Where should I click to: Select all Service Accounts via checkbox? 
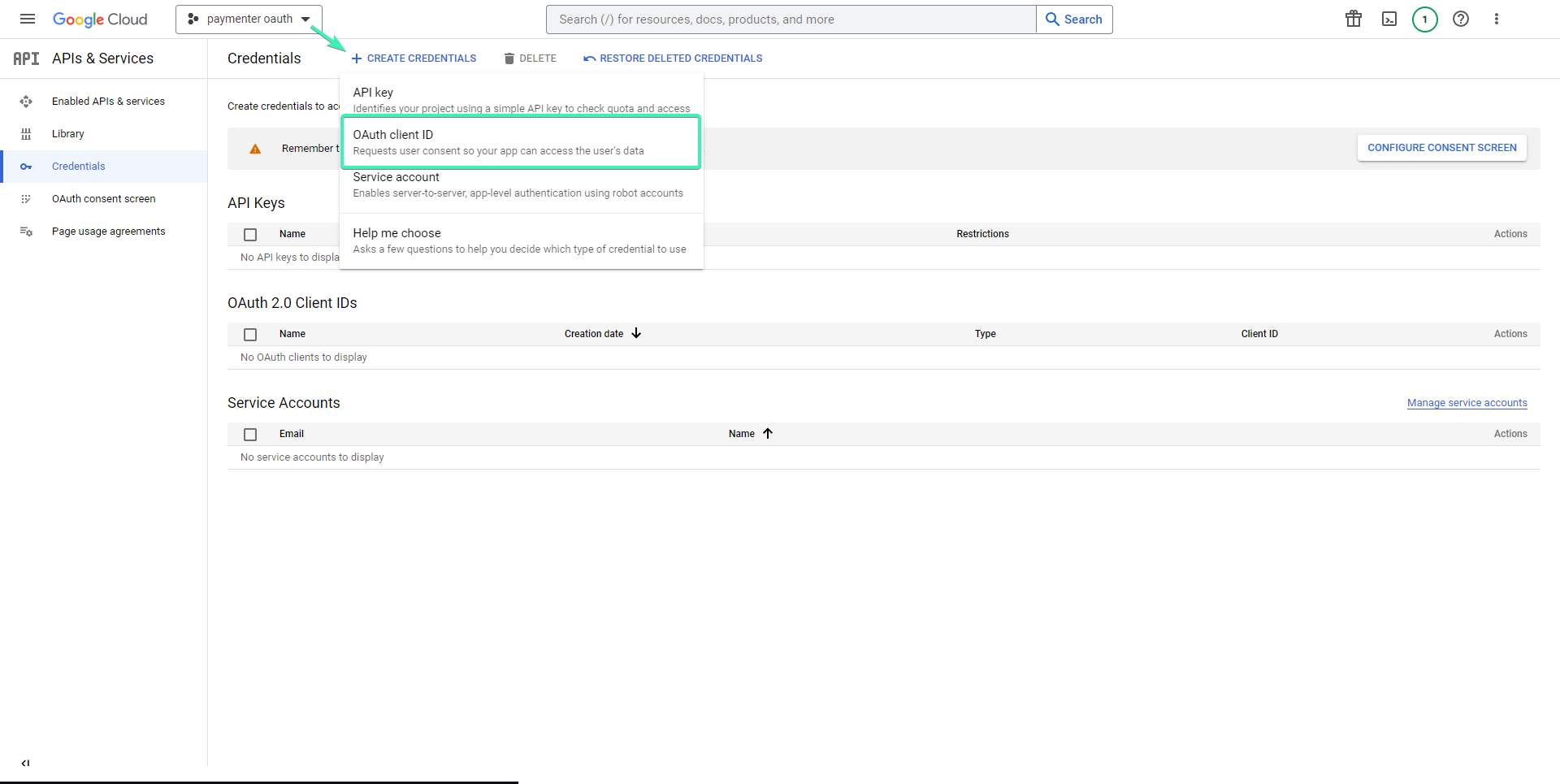click(250, 434)
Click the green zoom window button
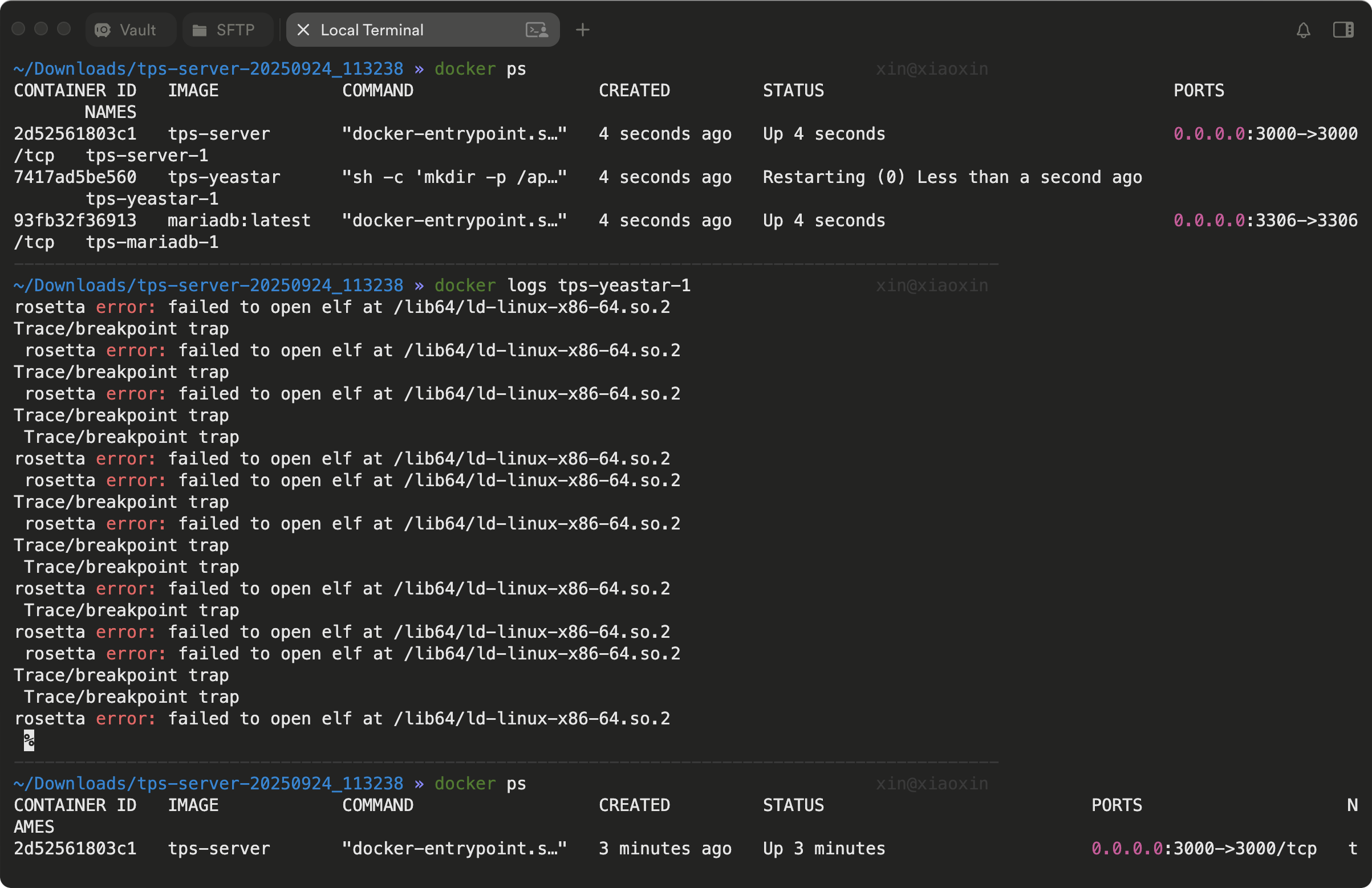The height and width of the screenshot is (888, 1372). [x=64, y=29]
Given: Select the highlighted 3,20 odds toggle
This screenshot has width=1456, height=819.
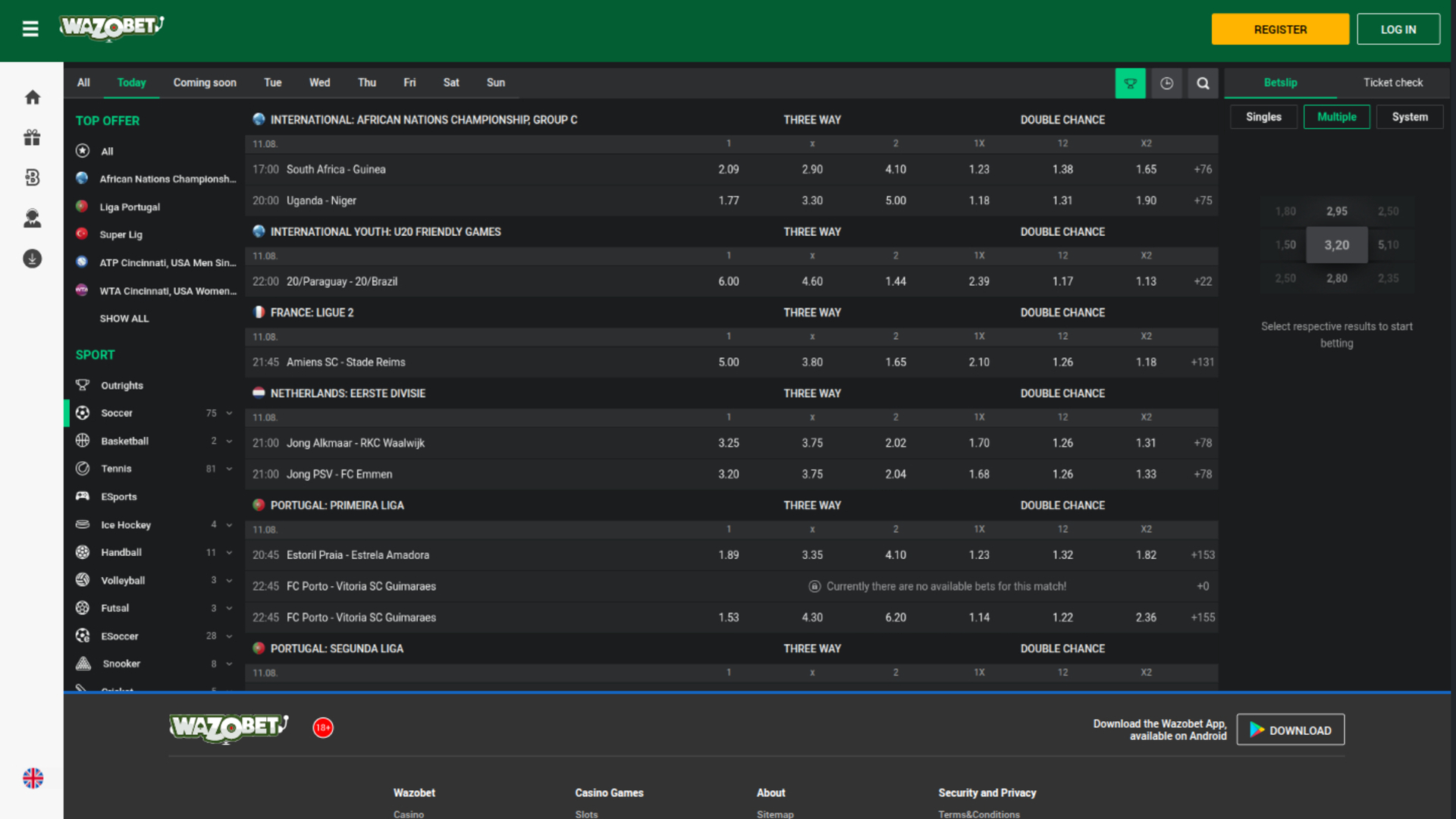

^^^^^^^^^^^^^^^^

__Task directions__: Reproduce each entry exactly as given; no pictures, please.

__Answer to this task__:
Where should I click to: Select all Service Accounts via checkbox? 
click(250, 434)
Click the green zoom window button
The height and width of the screenshot is (888, 1372). [x=64, y=29]
Given: Select the highlighted 3,20 odds toggle
This screenshot has width=1456, height=819.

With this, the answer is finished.